Tüzel kişilik perdesinin kaldırılması istendiğinde, hâkim tarafından değerlendirilmesi gereken temel en temel husus, tüzel kişiliğin bir perde olarak, kötü niyetli şekilde kullanılıp kullanılmadığıdır. Burada esas alınan nokta Türk Medeni Kanunu’nun (“TMK”) 2. maddesi kapsamında “hakkın kötüye kullanılması” sayılabilecek bir durumun söz konusu olup olmadığıdır. Bu kapsamda, TMK m.2 anlamında hakkın kötüye kullanılması teşkil edecek şekilde, mal kaçırma kastı ile tüzel kişiliğin bir araç olarak kullanılması halinde, tüzel kişilik perdesinin kaldırılması sureti ile, alacağın doğrudan şirket ortağından tazmin edilebileceği doktrin ve Yargıtay uygulamaları ile sabittir.

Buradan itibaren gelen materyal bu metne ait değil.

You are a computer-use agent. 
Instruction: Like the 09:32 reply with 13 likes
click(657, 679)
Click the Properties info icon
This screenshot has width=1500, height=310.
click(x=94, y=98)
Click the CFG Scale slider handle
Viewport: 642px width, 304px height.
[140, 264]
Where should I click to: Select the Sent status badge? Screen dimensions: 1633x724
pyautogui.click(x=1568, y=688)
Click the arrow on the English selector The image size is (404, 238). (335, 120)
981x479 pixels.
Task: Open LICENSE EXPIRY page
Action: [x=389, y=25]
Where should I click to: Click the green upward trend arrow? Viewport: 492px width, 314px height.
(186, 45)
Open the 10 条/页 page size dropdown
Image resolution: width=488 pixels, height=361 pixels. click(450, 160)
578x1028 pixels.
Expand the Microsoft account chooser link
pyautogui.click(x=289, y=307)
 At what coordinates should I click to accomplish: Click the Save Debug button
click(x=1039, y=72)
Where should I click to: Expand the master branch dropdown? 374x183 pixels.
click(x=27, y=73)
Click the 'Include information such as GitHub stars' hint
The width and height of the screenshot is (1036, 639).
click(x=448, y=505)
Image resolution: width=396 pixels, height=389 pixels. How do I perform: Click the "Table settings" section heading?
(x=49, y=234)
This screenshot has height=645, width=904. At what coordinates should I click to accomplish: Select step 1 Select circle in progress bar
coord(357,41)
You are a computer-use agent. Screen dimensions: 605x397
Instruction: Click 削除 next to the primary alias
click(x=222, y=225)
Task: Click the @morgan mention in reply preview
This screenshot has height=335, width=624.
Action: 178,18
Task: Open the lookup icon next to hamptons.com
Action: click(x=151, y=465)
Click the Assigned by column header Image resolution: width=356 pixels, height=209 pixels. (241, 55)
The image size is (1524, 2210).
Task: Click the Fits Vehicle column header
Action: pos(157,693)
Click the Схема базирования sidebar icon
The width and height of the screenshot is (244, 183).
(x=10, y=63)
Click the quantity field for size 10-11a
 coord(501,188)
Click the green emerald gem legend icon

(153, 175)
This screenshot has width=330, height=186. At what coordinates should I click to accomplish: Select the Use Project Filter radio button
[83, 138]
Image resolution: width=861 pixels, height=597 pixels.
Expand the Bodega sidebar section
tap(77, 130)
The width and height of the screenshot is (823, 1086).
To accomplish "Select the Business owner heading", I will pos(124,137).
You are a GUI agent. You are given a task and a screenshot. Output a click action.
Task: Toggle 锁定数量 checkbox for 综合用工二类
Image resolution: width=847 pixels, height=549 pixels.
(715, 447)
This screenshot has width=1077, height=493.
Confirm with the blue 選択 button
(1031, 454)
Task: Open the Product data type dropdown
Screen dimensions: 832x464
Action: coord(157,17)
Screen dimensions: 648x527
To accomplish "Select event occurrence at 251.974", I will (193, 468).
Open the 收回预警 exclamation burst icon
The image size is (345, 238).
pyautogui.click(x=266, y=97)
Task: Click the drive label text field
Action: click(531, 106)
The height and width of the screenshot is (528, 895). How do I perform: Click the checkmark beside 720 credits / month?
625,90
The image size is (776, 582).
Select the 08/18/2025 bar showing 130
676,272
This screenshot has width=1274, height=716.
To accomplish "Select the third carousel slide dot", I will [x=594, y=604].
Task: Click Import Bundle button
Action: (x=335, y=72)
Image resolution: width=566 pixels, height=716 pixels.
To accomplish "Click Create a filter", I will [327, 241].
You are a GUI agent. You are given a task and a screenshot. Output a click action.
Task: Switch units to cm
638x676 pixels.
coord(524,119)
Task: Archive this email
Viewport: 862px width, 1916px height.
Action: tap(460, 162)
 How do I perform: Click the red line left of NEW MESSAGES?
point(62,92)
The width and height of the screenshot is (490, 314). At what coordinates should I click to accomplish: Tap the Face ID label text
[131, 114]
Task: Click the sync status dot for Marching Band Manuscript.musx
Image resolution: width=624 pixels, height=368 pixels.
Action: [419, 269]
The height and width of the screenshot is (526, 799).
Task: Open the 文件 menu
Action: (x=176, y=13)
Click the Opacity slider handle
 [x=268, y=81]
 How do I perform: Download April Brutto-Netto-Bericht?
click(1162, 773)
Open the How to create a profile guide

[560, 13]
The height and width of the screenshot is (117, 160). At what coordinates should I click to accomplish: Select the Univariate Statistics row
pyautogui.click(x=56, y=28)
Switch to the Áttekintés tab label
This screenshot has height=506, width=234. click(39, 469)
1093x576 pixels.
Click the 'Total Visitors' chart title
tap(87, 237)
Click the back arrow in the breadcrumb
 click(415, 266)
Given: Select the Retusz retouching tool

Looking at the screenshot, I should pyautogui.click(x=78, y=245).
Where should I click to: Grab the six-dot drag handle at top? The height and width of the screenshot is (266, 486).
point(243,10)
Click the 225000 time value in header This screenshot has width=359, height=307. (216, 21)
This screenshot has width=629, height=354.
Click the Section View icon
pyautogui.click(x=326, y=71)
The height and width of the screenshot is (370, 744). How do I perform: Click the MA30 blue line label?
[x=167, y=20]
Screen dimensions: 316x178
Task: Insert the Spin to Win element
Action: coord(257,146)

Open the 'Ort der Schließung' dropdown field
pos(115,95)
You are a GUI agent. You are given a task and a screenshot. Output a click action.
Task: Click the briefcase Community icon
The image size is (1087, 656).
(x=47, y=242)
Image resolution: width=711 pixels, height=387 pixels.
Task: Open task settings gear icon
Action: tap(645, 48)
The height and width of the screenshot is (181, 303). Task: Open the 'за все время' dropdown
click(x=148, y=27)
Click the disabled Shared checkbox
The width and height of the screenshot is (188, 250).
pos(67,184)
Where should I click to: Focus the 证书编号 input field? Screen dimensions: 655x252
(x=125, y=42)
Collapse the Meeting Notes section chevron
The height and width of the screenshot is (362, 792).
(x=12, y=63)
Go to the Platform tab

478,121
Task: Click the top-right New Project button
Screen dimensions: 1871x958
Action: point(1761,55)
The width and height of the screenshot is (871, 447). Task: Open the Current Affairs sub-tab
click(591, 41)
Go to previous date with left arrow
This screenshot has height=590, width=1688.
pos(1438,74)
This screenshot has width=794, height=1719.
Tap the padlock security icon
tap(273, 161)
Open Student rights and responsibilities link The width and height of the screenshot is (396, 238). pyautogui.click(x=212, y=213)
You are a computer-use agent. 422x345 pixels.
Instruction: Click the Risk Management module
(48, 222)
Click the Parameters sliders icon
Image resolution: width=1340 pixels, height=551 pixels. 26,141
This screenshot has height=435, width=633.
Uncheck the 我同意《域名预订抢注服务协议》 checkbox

Önemle belirtmek gerekir ki şirket malvarlığının, alacağı tazmin etmek için yeterli olmaması, yalnız başına tüzel kişilik perdesinin kaldırılması için yeterli değildir. Zira bir ticari şirket, gerçek bir ticari faaliyet yürütüp ticari faaliyetlerindeki olumsuzluklar nedeniyle alacaklılarına borçlarını ödeyemeyebilir. Burada esas olarak aranan şey, hakkın kötüye kullanılması niteliğinde, mal kaçırma niyetiyle tüzel kişiliğin kullanılmasıdır. Bu nedenle şirket alacaklısının, tüzel kişilik perdesini kaldırıp, şirket ortağından alacağını tazmin edebilmesi için, şirketin mal kaçırma amacıyla kötü niyetli bir şekilde kullanıldığını ispat etmesi gerekir.

Sonuç

Ticari şirketler, kendi tüzel kişiliklerini haiz olduğundan, şirket ortakları, şirket borçlarından sorumlu değildir. Bu nedenle bir şirketten alacağı olan kişi, şirket ortaklarına karşı dava açıp hak iddia edemez. Ancak eğer şirket ortağı sermaye taahhüdünü yerine getirmemiş ise veya şirket bir “perde” olarak kullanılıp şirket alacaklıları kötü niyetli şekilde zarara uğratılmış ise alacaklılar, alacaklarını tazmin etmek için şirket ortaklarına başvurabilir.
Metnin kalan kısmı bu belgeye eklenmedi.